Task
Nothing but the lines from the one showing "Task: Expand the Property type dropdown" through the final line of the data below belongs in the answer, duplicated exactly and without pictures.

Record set
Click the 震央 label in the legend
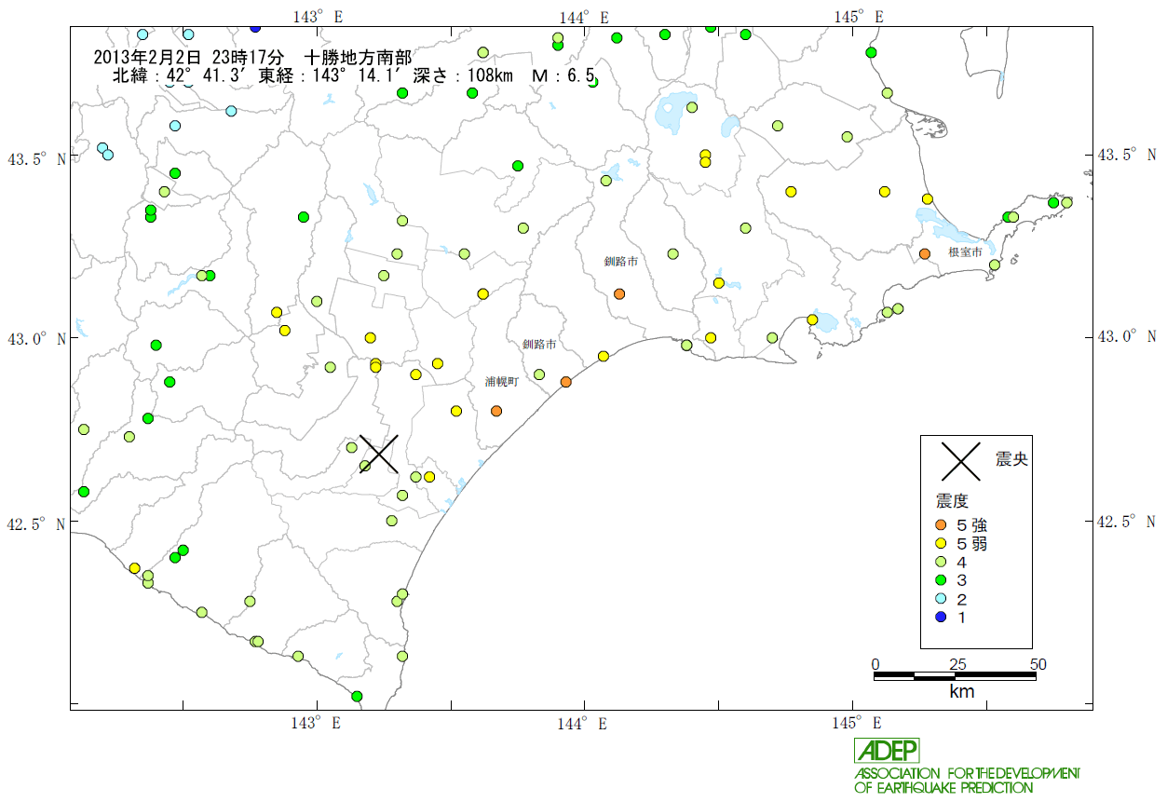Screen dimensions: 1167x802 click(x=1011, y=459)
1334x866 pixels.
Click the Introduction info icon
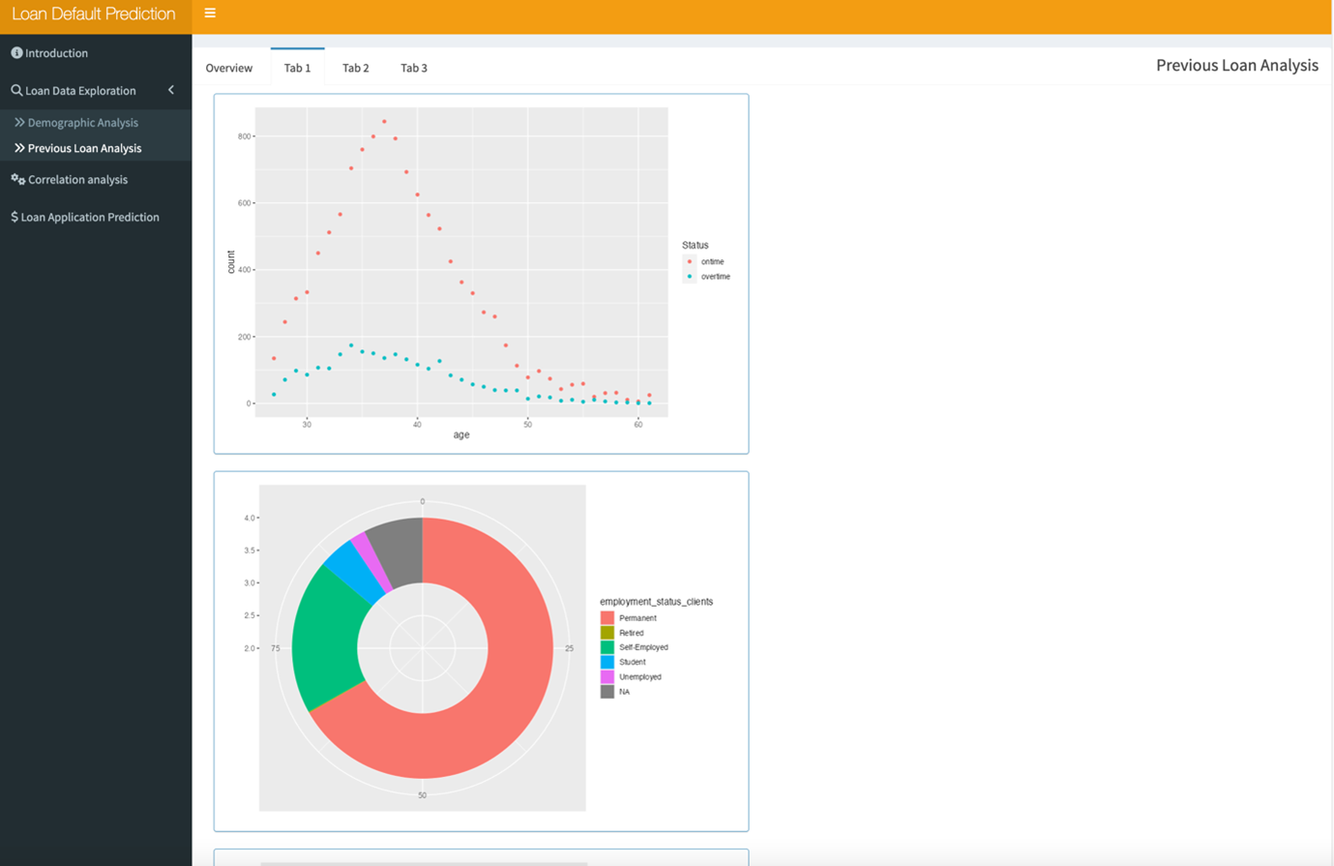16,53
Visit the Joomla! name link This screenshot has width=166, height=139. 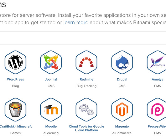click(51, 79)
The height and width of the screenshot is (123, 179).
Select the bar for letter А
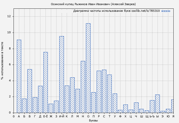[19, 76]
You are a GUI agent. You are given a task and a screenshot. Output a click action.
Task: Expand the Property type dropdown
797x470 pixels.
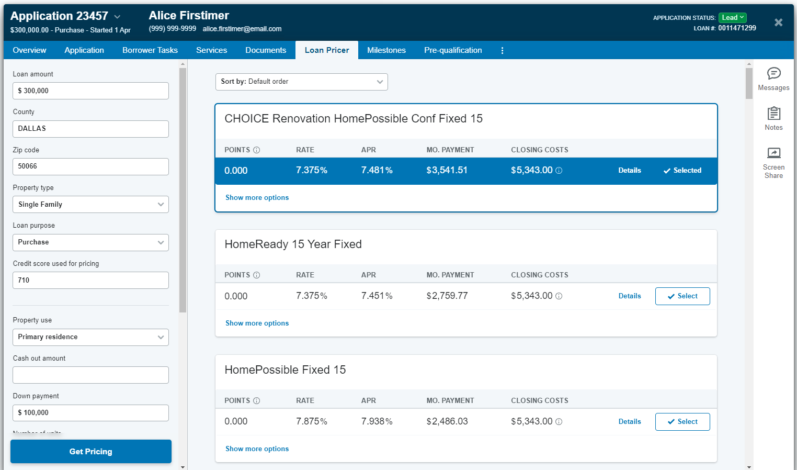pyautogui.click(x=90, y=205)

Task answer
Task: Expand the Property type dropdown
797x470 pixels.
pyautogui.click(x=90, y=205)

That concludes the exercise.